French Katherine E, Terry Norman
Department of Plant and Microbial Biology, University of California, Berkeley, Berkeley, CA, United States.
Front Microbiol. 2019 Jun 19;10:1318. doi: 10.3389/fmicb.2019.01318. eCollection 2019.
Over the past 100 years, oil spills and long-term waste deposition from oil refineries have significantly polluted the environment. These contaminants have widespread negative effects on human health and ecosystem functioning. Natural attenuation of long chain and polyaromatic hydrocarbons is slow and often incomplete. Bioaugmentation of polluted soils with indigenous bacteria that naturally consume petroleum hydrocarbons could speed up this process. However, the characterization of bacterial crude oil degradation efficiency - which often relies upon expensive, highly specialized gas-chromatography mass spectrometry analyses - can present a substantial bottleneck in developing and implementing these bioremediation strategies. Here, we develop a low-cost, rapid, high-throughput fluorescence-based assay for identifying wild-type bacteria that degrade crude oil using the dye Nile Red. We show that Nile Red fluoresces when in contact with crude oil and developed a robust linear model to calculate crude oil content in liquid cell cultures based on fluorescence intensity (FI). To test whether this assay could identify bacteria with enhanced metabolic capacities to break down crude oil, we screened bacteria isolated from a former Shell Oil refinery in Bay Point, CA, and identified one strain ( sp. OPK) with superior crude oil depletion efficiencies (up to 83%) in only 3 days. We further illustrate that this assay can be combined with fluorescence microscopy to study how bacteria interact with crude oil and the strategies they use to degrade this complex substance. We show for the first time that bacteria use three key strategies for degrading crude oil: biofilm formation, direct adherence to oil droplets, and vesicle encapsulation of oil. We propose that the quantitative and qualitative data from this assay can be used to develop new bioremediation strategies based on bioaugmentation and/or biomimetic materials that imitate the natural ability of bacteria to degrade crude oil.

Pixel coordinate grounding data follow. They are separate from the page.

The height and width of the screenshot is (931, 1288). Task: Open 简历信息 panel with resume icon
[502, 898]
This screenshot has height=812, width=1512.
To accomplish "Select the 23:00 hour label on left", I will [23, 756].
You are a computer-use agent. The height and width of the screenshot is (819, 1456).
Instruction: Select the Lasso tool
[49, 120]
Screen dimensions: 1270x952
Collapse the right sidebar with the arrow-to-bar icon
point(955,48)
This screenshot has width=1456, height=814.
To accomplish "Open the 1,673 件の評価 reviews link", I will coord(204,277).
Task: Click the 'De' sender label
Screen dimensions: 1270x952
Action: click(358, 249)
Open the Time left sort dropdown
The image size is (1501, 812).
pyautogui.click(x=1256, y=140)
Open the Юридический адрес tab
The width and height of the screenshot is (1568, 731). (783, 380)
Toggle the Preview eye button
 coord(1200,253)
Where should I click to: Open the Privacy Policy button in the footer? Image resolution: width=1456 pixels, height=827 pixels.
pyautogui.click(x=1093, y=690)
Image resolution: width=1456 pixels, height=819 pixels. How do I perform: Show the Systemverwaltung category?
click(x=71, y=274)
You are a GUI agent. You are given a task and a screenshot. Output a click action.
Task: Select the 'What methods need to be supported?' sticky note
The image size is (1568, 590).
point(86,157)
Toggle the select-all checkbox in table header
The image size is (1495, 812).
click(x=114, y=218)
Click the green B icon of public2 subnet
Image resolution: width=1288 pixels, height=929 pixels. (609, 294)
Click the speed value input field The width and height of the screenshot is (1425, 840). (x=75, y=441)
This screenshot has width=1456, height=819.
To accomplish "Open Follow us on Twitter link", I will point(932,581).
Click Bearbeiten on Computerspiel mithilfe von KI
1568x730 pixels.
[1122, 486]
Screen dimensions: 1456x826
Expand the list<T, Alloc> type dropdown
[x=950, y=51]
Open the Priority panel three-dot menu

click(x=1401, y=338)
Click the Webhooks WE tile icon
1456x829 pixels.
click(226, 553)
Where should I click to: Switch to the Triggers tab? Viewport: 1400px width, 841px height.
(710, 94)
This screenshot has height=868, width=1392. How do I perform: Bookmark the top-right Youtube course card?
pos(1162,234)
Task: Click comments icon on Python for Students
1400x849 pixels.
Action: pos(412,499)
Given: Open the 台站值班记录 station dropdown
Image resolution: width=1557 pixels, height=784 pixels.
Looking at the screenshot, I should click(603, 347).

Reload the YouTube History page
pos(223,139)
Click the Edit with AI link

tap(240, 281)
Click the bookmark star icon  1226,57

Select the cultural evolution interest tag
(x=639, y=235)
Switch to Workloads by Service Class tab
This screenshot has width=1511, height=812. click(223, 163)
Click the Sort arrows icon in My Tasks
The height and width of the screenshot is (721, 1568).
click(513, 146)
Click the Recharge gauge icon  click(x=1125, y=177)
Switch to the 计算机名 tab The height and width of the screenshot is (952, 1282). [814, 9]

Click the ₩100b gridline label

在过去的100年里,炼油厂的石油泄漏和长期废物沉积对环境造成了严重污染。这些污染物对人类健康和生态系统功能产生了广泛的负面影响。长链和多环芳烃的自然衰减缓慢且往往不完全。用天然消耗石油碳氢化合物的本地细菌对污染土壤进行生物强化可以加速这一过程。然而,细菌原油降解效率的表征——通常依赖于昂贵、高度专业化的气相色谱-质谱分析——可能会成为开发和实施这些生物修复策略的一个重大瓶颈。在这里,我们开发了一种低成本、快速、高通量的基于荧光的检测方法,用于识别使用染料尼罗红降解原油的野生型细菌。我们发现尼罗红与原油接触时会发出荧光,并建立了一个强大的线性模型,根据荧光强度(FI)计算液体细胞培养物中的原油含量。为了测试这种检测方法是否能够识别具有增强代谢能力以分解原油的细菌,我们筛选了从加利福尼亚州贝波特的前壳牌炼油厂分离出的细菌,并鉴定出一种菌株(sp. OPK),该菌株在仅3天内就具有高达83%的优异原油消耗效率。我们进一步说明,这种检测方法可以与荧光显微镜结合使用,以研究细菌如何与原油相互作用以及它们用于降解这种复杂物质的策略。我们首次表明,细菌使用三种关键策略来降解原油:生物膜形成、直接附着于油滴以及油的囊泡包裹。我们建议,该检测方法的定量和定性数据可用于开发基于生物强化和/或模仿细菌降解原油天然能力的仿生材料的新生物修复策略。